University of Georgia budgets for irrigated crops show that corn is not as attractive as a $425 contract for peanuts, says Lamb. “Corn equates to a $400 peanut. Cotton is equal to about a $453 peanut, soybeans about a $427 peanut, and a wheat/soybean combination is as good as about a $466 peanut contract. Peanuts look like a more profitable crop to plant in 2014, and that’s why we’ll probably see an increase in acres in 2014, though the peanut supply/demand numbers are not looking favorable for a large acreage boost.”

Everyone seems to agree that there will be an increased planting of U.S. peanut acres this year, he adds, with the USDA’s March 31 Prospective Plantings Report estimating a nationwide increase of 29 percent, with a whopping 53 percent acreage increase in Georgia.
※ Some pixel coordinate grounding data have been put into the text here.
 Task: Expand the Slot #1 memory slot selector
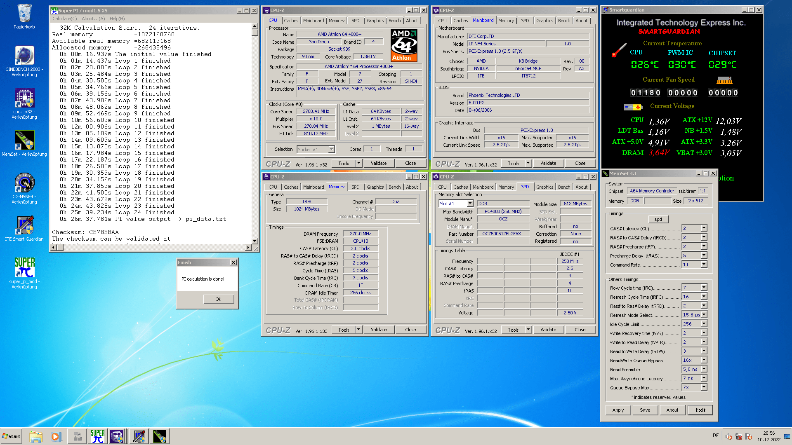click(x=470, y=204)
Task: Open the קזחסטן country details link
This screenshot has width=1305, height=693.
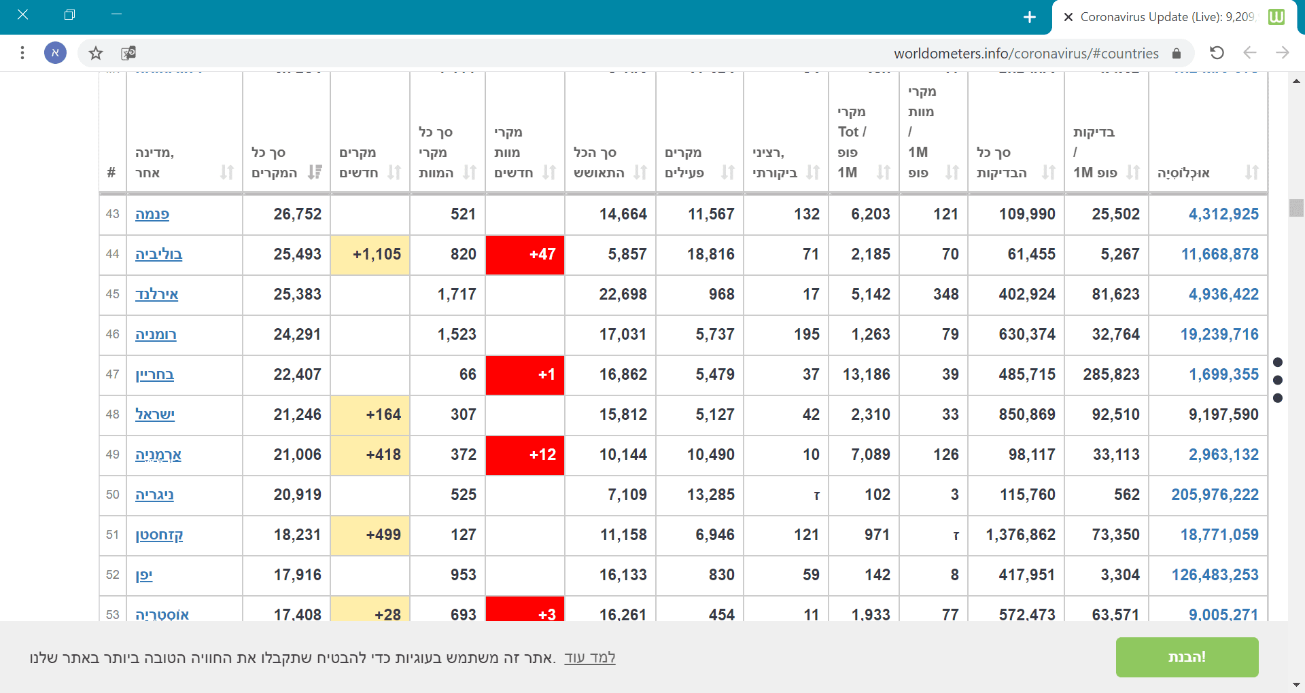Action: [158, 535]
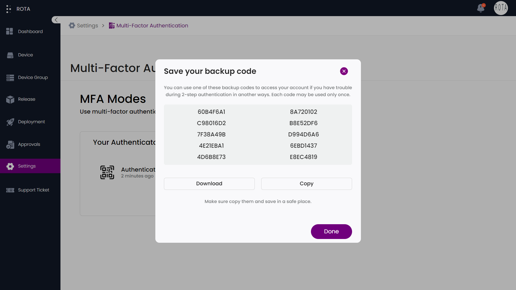This screenshot has width=516, height=290.
Task: Confirm with the Done button
Action: pyautogui.click(x=331, y=231)
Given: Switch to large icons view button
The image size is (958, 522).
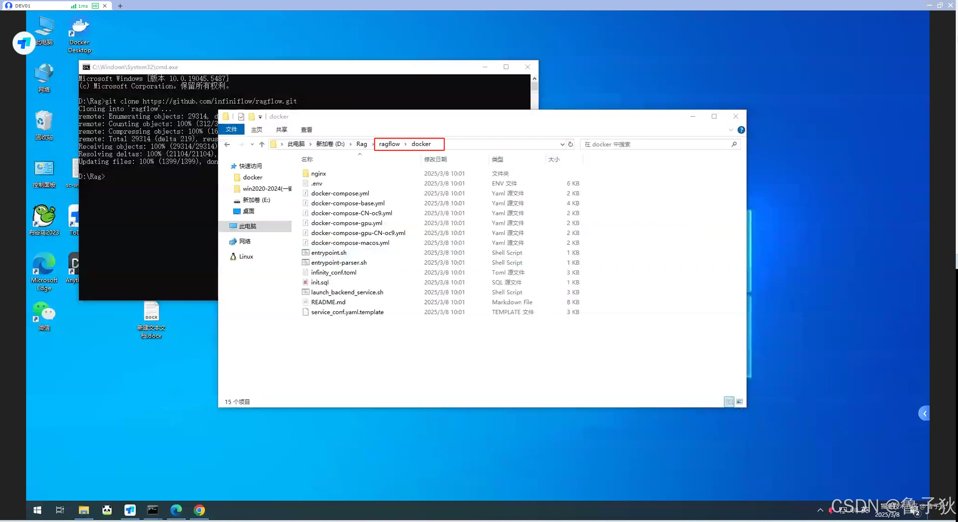Looking at the screenshot, I should pos(739,402).
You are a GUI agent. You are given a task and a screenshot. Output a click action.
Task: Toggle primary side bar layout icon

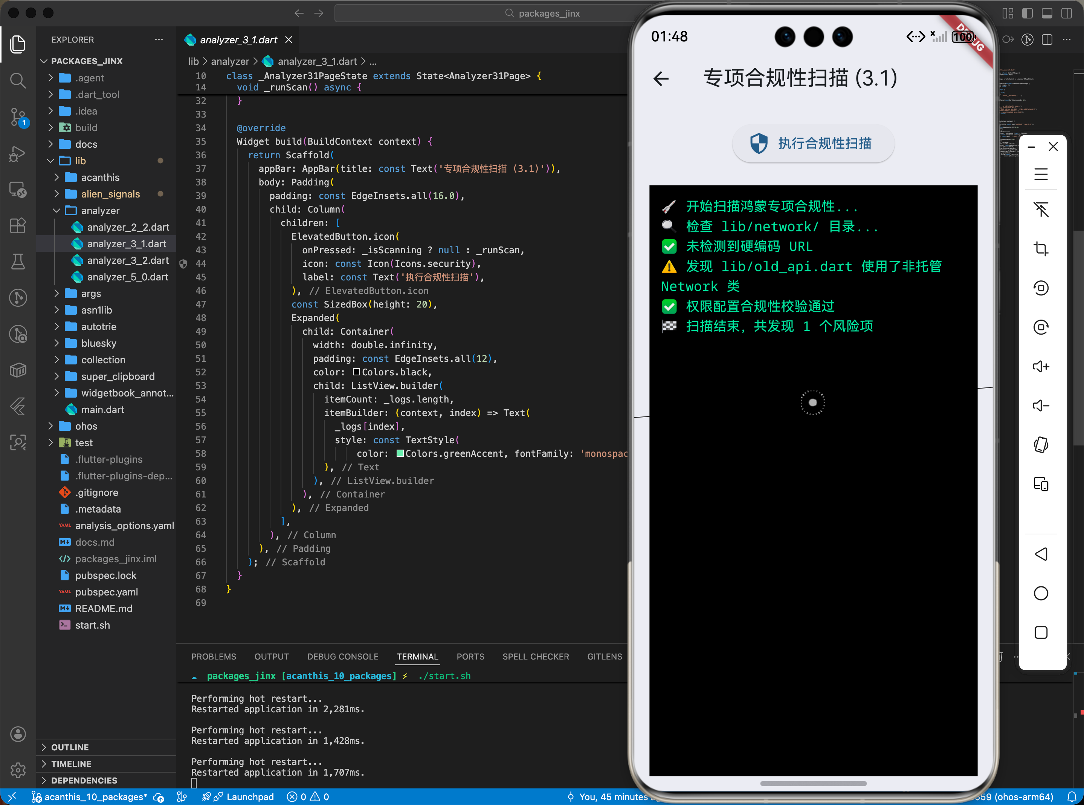pyautogui.click(x=1028, y=13)
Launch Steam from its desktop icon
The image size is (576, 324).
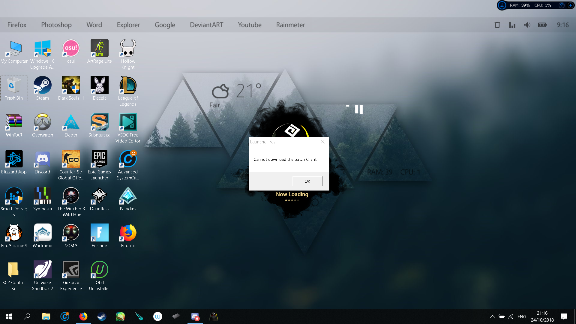42,85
Peanut prices, averaged across the U.S., were fairly consistent during the time of the old quota system without much fluctuation, says Lamb. While prices dropped with a new farm bill, growers were provided with counter-cyclical payment if they had base.

“In 2010, we were at 23 per pounds or $460 per ton, and then 30 cents per pound in 2011 because of the Southeast drought. Going into 2012, contract offers were about $700 to $725 per acre. In 2013, the average price was about 26 cents per pound, and now the contracts are around $440 per ton to $425 for the conventional peanuts and about $475 for high-oleic peanuts.”

Supply and demand currently are impacting all crop prices in the U.S., says Lamb. “If we’re honest with ourselves, we knew when we were at $14 soybeans, $7 corn, and 90 cents to $1 cotton, that markets would not sustain that forever. Markets always correct themselves, and we’re going through an adjustment or correction cycle.”

Prices across the board peaked and then began dampening off, he says.

“The USDA stocks-to-use ratio shows that we’re in a world market, being affected by world markets or factors here at home. For example, with cotton, we’re looking at an 89 percent stocks-to-use ration in 2013-2014. A large majority of the stocks are now being physically held in warehouses in China. The big fear is what’ll happen to markets when they decide to dump these stocks. These are factors that are beyond our control as growers.”